LAV CUVID can be benchmarked using GraphStudio's inbuilt benchmark to check the video decoder performance. Unfortunately, GraphStudio can't use madVR in this process. Since our intent was to determine the performance of the GPU with and without madVR enabled, it was essential that madVR be a part of the benchmark. The developer of madVR, Mathias Rauen, created a special benchmarking build which was used to generate the figures in this section.

The picture below shows the madVR benchmark build working in the decode-only mode on the GT 430 for a 1080i60 H264 clip.

Click to Enlarge

LAV CUVID is doing the actual decoding (that is not visible in the picture) and sending frames over to the madVR filter, but the filter just keeps track of the decode frame rate and doesn't render it. All the driver post processing steps are enabled. The interlaced clip being played back uses around 76% of the VPU. Decoding is being performed at 91 fps, much more than the clip's 60 fps rate. The GPU load is 79%, and that is because of the deinterlacing being performed using the shaders. This shows there is some headroom available in the GPU for further post processing. Is there enough for madVR ? The picture below shows the benchmark build working in the decode + post processing mode.

Click to Enlarge

Note that the frame rate falls below the real time requirement. At 52 fps, the renderer drops approximately 8 frames every second. The VPU load falls to 38% because the process is now limited by how fast the processing steps in madVR can execute. GPU-Z shows that madVR has caused the GPU load to hike up to 97%, and this becomes the bottleneck in the chain.

Another interesting aspect to note in the GPU-Z screenshots above is that madVR increases the load on the GPU's memory controller from 23% to 36%. This is to be expected, as madVR makes multiple passes over the frame and needs to move data back and forth between the shaders and the GPU's DRAM.

The extent of drop in the frame rate (and whether it fails to meet real time requirements) is decided by the options enabled in the madVR settings. We ran the benchmarks with various madVR configurations and for various codecs to get an idea of the performance of LAV CUVID, madVR and of course, the GPUs.

Before moving on to the benchmarking results, we have some more notes about the upsampling algorithms in madVR. Human eyes are much less sensitive to chroma resolution than to luma resolution. This is the reason why chroma is stored in a lower resolution with 4:2:0 compression.
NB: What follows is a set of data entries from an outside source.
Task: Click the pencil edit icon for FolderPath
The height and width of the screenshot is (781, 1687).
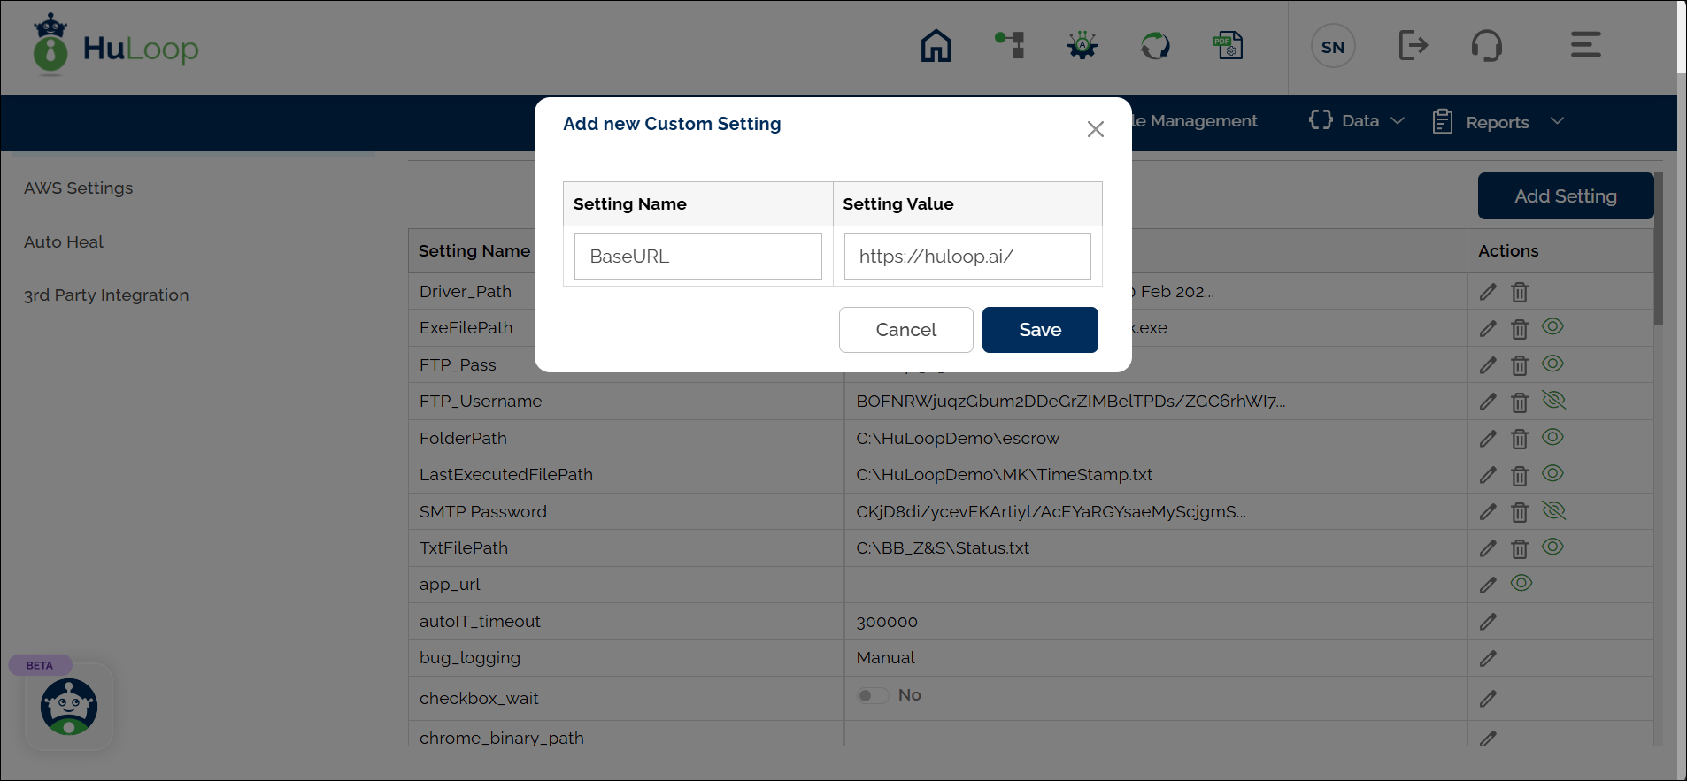Action: point(1488,439)
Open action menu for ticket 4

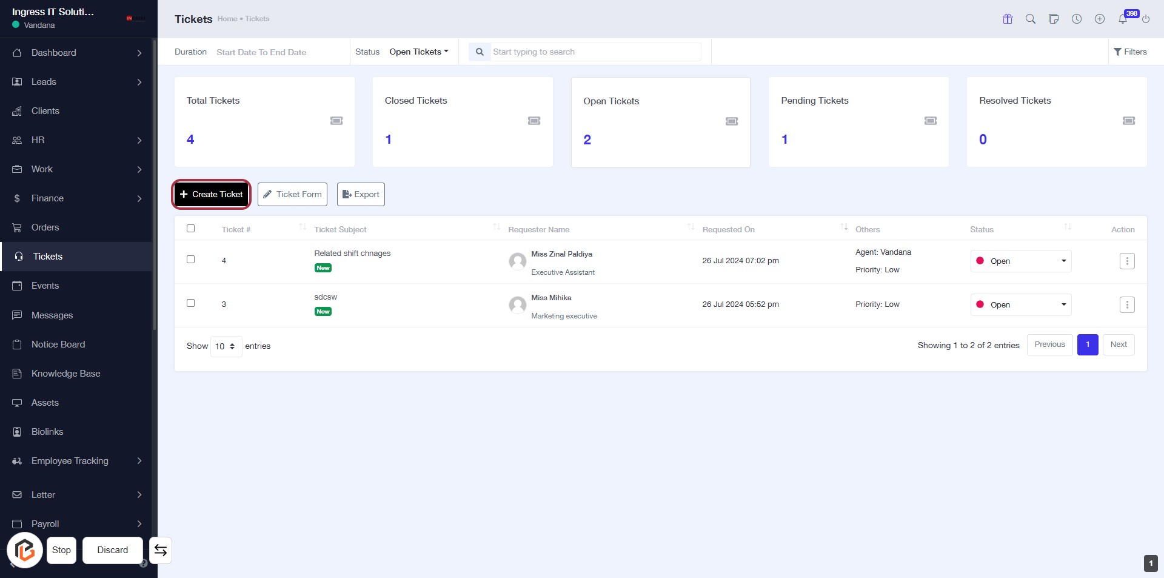(x=1126, y=261)
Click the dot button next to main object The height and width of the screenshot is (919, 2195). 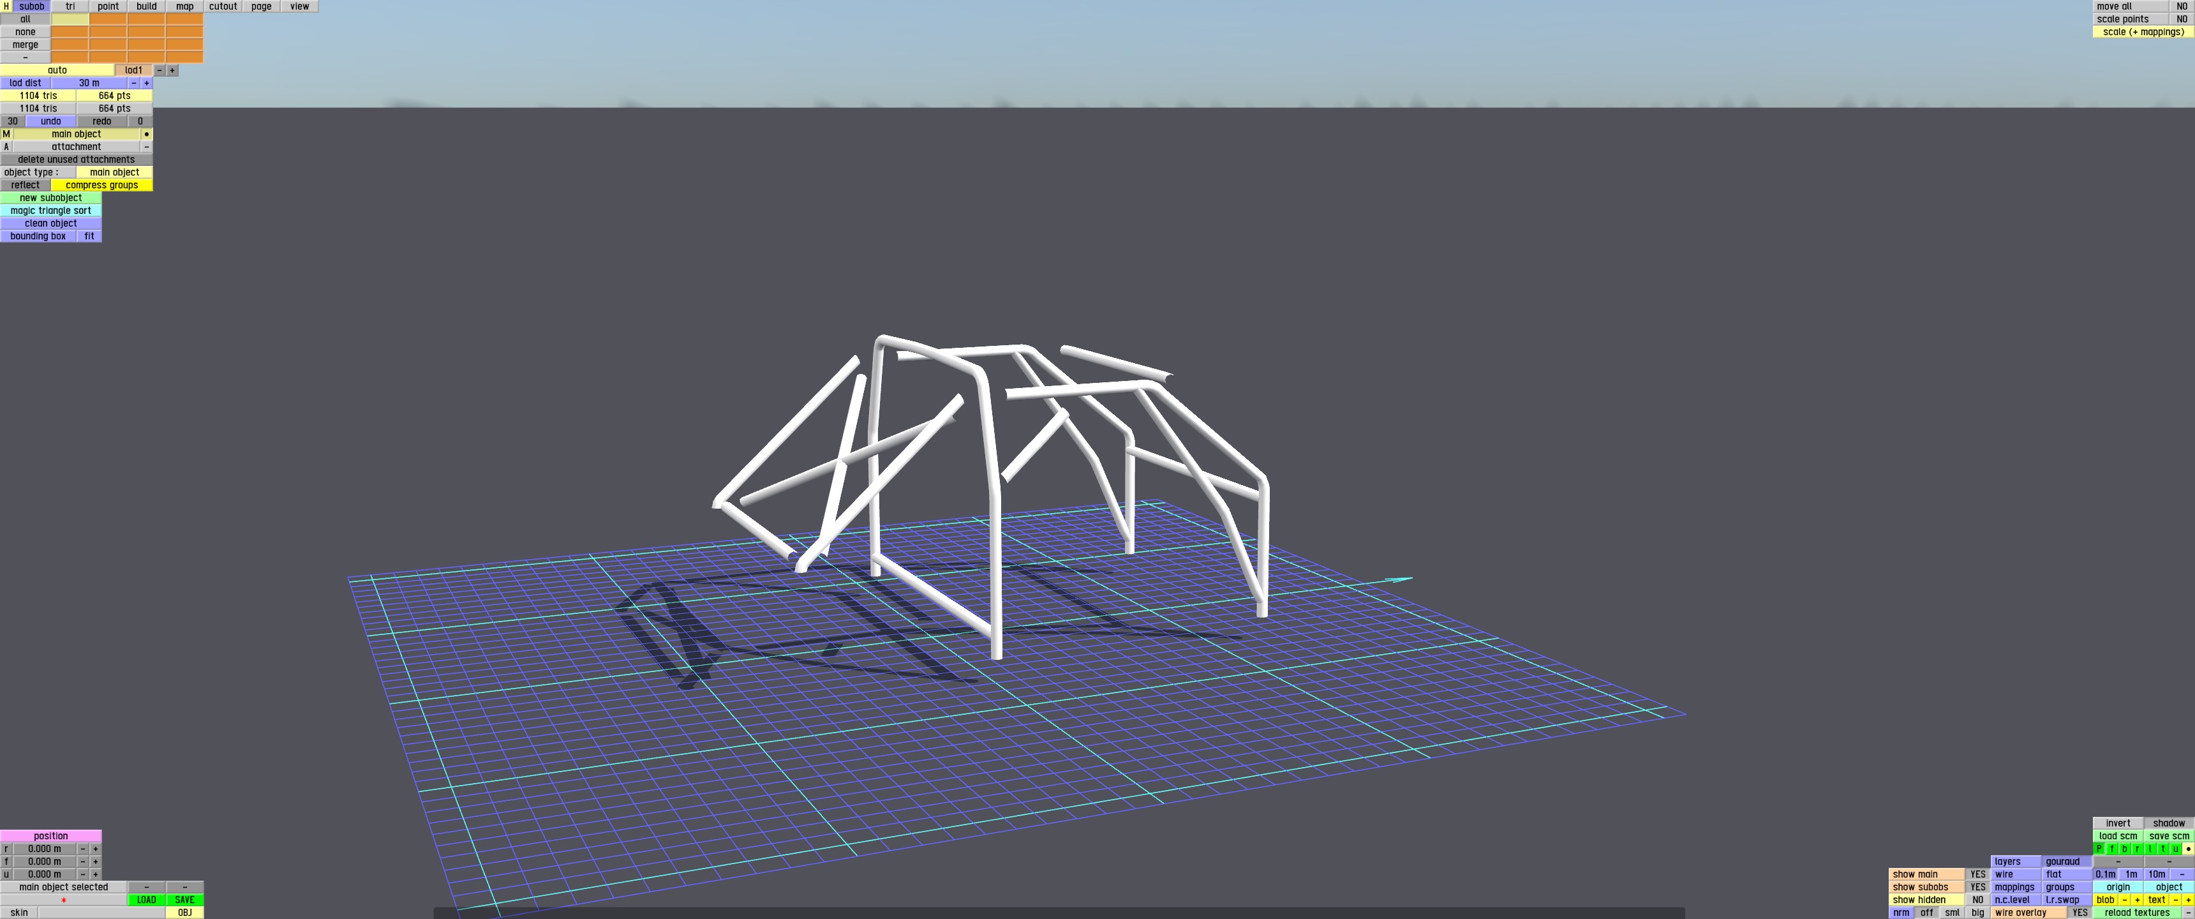tap(147, 134)
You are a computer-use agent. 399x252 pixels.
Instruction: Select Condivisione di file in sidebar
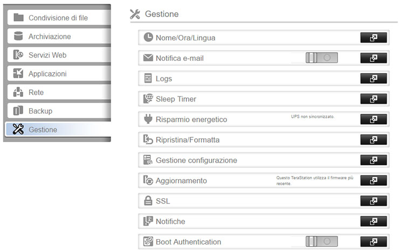(x=58, y=18)
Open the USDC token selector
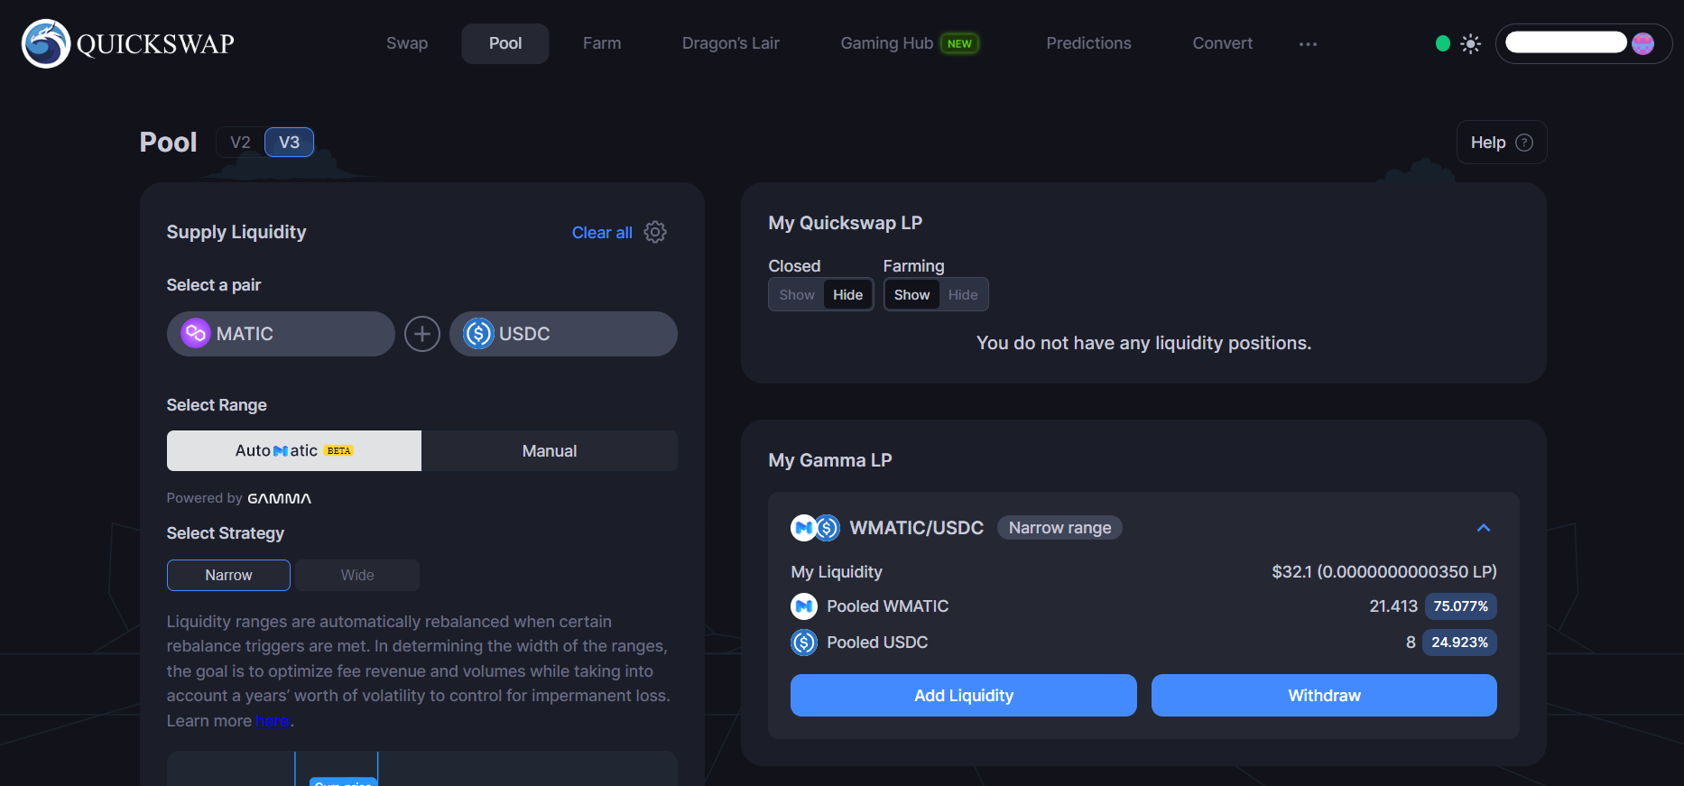Viewport: 1684px width, 786px height. tap(563, 334)
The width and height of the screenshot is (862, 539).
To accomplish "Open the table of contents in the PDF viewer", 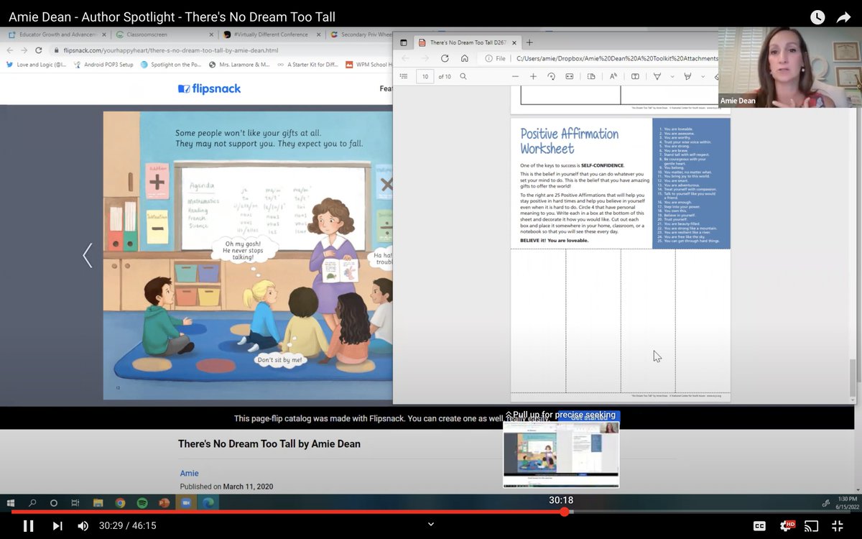I will click(x=404, y=76).
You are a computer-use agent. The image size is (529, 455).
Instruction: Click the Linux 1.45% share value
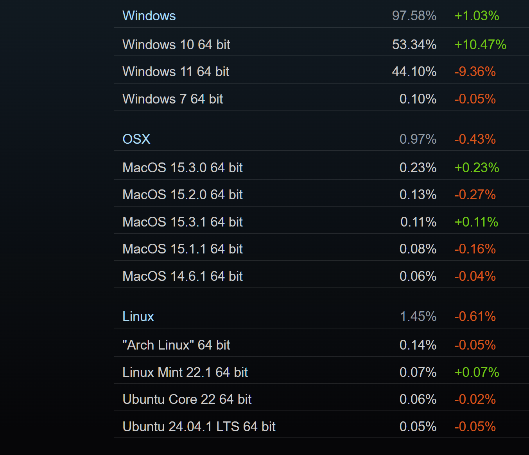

Due to the low chroma resolution, chroma often tends to look blocky with visible aliasing (especially visible when you have e.g. red fonts on black background). Usually, the best way to upsample chroma is to use a very soft interpolator to remove all the aliasing. However, that comes at the cost of chroma sharpness. A less soft chroma upsampling algorithm will achieve sharpness. Basically, one can't have the cake and eat it too. So, it is a matter of taste as to whether one prefers removal of aliasing or wants a sharper picture.

The default luma algorithm used by madVR is Lanczos. The default chroma algorithm is SoftCubic 100 (which is very soft). It is not recommended to set chroma upsampling to Lanczos or Spline as they are very sharp. The cost in performance is also too big to be worth the gain for chroma. SoftCubic, Bicubic or Mitchell-Netravali are suggested for chroma upsampling as they are all 2-tap and need less GPU resources. In any case, it is hard to spot differences between various chroma algorithms in most real life images.

For luma upsampling the situation is very different. Most people prefer sharp results. The luma algorithm has a much bigger impact on overall image quality than the chroma upsampling algorithm. For luma upscaling, the nice sharp Lanczos 4 or Spline 4 is preferred by some users. Some prefer the SoftCubic 50 because it does a better job at hiding source artifacts. Others prefer Mitchell-Netravali or Bicubic for a more all around solution. There is no hard recommendation for this.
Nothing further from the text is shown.